* _Extract_
((
There was also a New York Times story that claimed several high-profile Republicans aren’t planning to vote for President Donald Trump in November, asserting they’d already made up their minds and five months’ worth of intervening events wouldn’t dislodge them from their “principled” perches. According to the Times, among those allegedly determined to diss Trump was the last GOPer to work from the Oval Office, George W. Bush.

There’s only one problem: Bush’s people said the story wasn’t true and that the retired former Commander-in-Chief wouldn’t announce his vote either way -- and he’d only weigh-in on policy issues before the election. Nevertheless, Democrats jumped like beans on a sombrero at the rumors. Juan Williams wrote last week at The Hill (even before the NYT story), “…Bush’s voice has the singular power to reach moderate Republicans and Republican-leaning independent voters, freeing them to walk away from the Party of Trump...

“For all of their faults and foibles, Presidents Carter, Clinton, Obama and Bush — men I have personally interviewed — played presidential politics with a profound sense of public service. That included the old-school notion of holding their tongues during the 2016 presidential campaign.

“There is no question about whom Carter, Clinton and Obama plan to support. That leaves Bush holding the biggest stick here. Groups of leading conservative thinkers in The Lincoln Project and a new group including several former top GOP officials called Republican Voters Against Trump have set the table for Bush to speak up. If he announces he is voting for Biden, it will change some votes.”
))
* _Jobs_
A) Summarize the passage about George W. Bush and the New York Times story in two sentences.
B) Quote the listing from the line containing "You are a computer-use agent. The" through the final line of the listing, inclusive.
The passage and the listing that follows it were taken from unrelated sources.

* _Raw records_
((
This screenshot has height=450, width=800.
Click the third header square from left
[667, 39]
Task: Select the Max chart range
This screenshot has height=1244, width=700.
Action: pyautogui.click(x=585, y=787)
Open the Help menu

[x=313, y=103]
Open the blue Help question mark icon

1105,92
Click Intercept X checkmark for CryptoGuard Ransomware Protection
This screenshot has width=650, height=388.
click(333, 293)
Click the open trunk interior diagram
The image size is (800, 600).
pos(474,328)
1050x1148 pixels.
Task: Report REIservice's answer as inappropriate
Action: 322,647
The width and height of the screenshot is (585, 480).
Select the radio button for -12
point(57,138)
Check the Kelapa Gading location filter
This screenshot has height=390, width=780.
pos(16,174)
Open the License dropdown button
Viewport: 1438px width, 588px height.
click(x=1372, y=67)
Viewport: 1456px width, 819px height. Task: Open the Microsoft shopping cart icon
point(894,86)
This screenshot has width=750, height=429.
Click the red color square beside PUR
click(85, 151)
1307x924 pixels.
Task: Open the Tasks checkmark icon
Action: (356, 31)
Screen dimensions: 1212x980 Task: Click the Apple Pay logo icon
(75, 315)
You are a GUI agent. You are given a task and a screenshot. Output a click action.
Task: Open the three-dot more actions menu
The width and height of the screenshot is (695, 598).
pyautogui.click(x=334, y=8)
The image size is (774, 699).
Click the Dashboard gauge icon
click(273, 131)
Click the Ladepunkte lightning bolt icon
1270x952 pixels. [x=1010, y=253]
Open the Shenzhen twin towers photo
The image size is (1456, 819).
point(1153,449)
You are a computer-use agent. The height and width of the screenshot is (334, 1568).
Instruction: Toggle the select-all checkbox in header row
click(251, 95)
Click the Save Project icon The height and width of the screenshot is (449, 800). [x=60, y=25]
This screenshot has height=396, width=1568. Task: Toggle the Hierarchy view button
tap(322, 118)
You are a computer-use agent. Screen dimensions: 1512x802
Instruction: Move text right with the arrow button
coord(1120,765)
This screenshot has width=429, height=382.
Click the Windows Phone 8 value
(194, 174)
))
* _Full solutions_
A) A New York Times story claimed that several high-profile Republicans, including George W. Bush, were not planning to vote for President Donald Trump in November. Bush's people said the story was untrue and that he would not announce his vote, but Democrats seized on the rumors, and Juan Williams wrote at The Hill that Bush announcing a vote for Biden would change some votes.

B)
You are a computer-use agent. The height and width of the screenshot is (334, 1568).
Instruction: Toggle the select-all checkbox in header row
click(251, 95)
Click the Save Project icon The height and width of the screenshot is (449, 800). [x=60, y=25]
This screenshot has height=396, width=1568. Task: Toggle the Hierarchy view button
tap(322, 118)
You are a computer-use agent. Screen dimensions: 1512x802
Instruction: Move text right with the arrow button
coord(1120,765)
This screenshot has width=429, height=382.
Click the Windows Phone 8 value
(194, 174)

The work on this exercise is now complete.